┌─ RECORDS FOR THIS TASK
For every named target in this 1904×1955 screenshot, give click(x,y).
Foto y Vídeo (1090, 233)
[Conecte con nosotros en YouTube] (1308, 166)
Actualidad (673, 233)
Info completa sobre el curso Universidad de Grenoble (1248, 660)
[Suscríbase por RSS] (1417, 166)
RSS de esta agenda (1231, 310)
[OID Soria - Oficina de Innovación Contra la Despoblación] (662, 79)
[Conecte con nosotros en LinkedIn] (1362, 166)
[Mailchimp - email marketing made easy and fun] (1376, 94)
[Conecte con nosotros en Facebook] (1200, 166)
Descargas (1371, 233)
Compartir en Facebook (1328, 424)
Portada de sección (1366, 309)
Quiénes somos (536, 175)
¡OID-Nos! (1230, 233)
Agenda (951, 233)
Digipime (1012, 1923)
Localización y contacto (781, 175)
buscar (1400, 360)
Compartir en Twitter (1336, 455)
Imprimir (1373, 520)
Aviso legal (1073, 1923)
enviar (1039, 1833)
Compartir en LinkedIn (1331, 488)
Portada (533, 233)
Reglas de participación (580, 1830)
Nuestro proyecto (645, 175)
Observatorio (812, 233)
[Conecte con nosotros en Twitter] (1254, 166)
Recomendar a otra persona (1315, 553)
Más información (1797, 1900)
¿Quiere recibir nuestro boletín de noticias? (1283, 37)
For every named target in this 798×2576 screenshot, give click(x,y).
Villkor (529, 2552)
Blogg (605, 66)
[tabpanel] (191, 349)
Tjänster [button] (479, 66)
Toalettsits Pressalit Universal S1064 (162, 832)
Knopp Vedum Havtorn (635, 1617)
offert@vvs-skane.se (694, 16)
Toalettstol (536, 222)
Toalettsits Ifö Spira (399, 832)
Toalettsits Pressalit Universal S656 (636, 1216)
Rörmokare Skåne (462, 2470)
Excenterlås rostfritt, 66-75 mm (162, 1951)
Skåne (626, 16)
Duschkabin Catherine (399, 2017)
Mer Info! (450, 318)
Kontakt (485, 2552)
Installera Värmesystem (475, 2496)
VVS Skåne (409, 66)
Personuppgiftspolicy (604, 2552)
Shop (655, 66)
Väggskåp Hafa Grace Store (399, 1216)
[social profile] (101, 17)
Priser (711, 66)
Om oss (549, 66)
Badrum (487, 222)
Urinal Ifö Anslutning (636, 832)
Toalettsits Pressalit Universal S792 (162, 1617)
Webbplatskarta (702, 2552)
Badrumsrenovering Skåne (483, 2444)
└─
- EXERCISE GOAL
Exactly as they stand above, repeat all the records.

- YOUR SOLUTION
For every named target in this 1904×1955 screenshot, give click(x,y).
Foto y Vídeo (1090, 233)
[Conecte con nosotros en YouTube] (1308, 166)
Actualidad (673, 233)
Info completa sobre el curso Universidad de Grenoble (1248, 660)
[Suscríbase por RSS] (1417, 166)
RSS de esta agenda (1231, 310)
[OID Soria - Oficina de Innovación Contra la Despoblación] (662, 79)
[Conecte con nosotros en LinkedIn] (1362, 166)
[Mailchimp - email marketing made easy and fun] (1376, 94)
[Conecte con nosotros en Facebook] (1200, 166)
Descargas (1371, 233)
Compartir en Facebook (1328, 424)
Portada de sección (1366, 309)
Quiénes somos (536, 175)
¡OID-Nos! (1230, 233)
Agenda (951, 233)
Digipime (1012, 1923)
Localización y contacto (781, 175)
buscar (1400, 360)
Compartir en Twitter (1336, 455)
Imprimir (1373, 520)
Aviso legal (1073, 1923)
enviar (1039, 1833)
Compartir en LinkedIn (1331, 488)
Portada (533, 233)
Reglas de participación (580, 1830)
Nuestro proyecto (645, 175)
Observatorio (812, 233)
[Conecte con nosotros en Twitter] (1254, 166)
Recomendar a otra persona (1315, 553)
Más información (1797, 1900)
¿Quiere recibir nuestro boletín de noticias? (1283, 37)
For every named target in this 798×2576 screenshot, give click(x,y).
Villkor (529, 2552)
Blogg (605, 66)
[tabpanel] (191, 349)
Tjänster [button] (479, 66)
Toalettsits Pressalit Universal S1064 (162, 832)
Knopp Vedum Havtorn (635, 1617)
offert@vvs-skane.se (694, 16)
Toalettstol (536, 222)
Toalettsits Ifö Spira (399, 832)
Toalettsits Pressalit Universal S656 (636, 1216)
Rörmokare Skåne (462, 2470)
Excenterlås rostfritt, 66-75 mm (162, 1951)
Skåne (626, 16)
Duschkabin Catherine (399, 2017)
Mer Info! (450, 318)
Kontakt (485, 2552)
Installera Värmesystem (475, 2496)
VVS Skåne (409, 66)
Personuppgiftspolicy (604, 2552)
Shop (655, 66)
Väggskåp Hafa Grace Store (399, 1216)
[social profile] (101, 17)
Priser (711, 66)
Om oss (549, 66)
Badrum (487, 222)
Urinal Ifö Anslutning (636, 832)
Toalettsits Pressalit Universal S792 (162, 1617)
Webbplatskarta (702, 2552)
Badrumsrenovering Skåne (483, 2444)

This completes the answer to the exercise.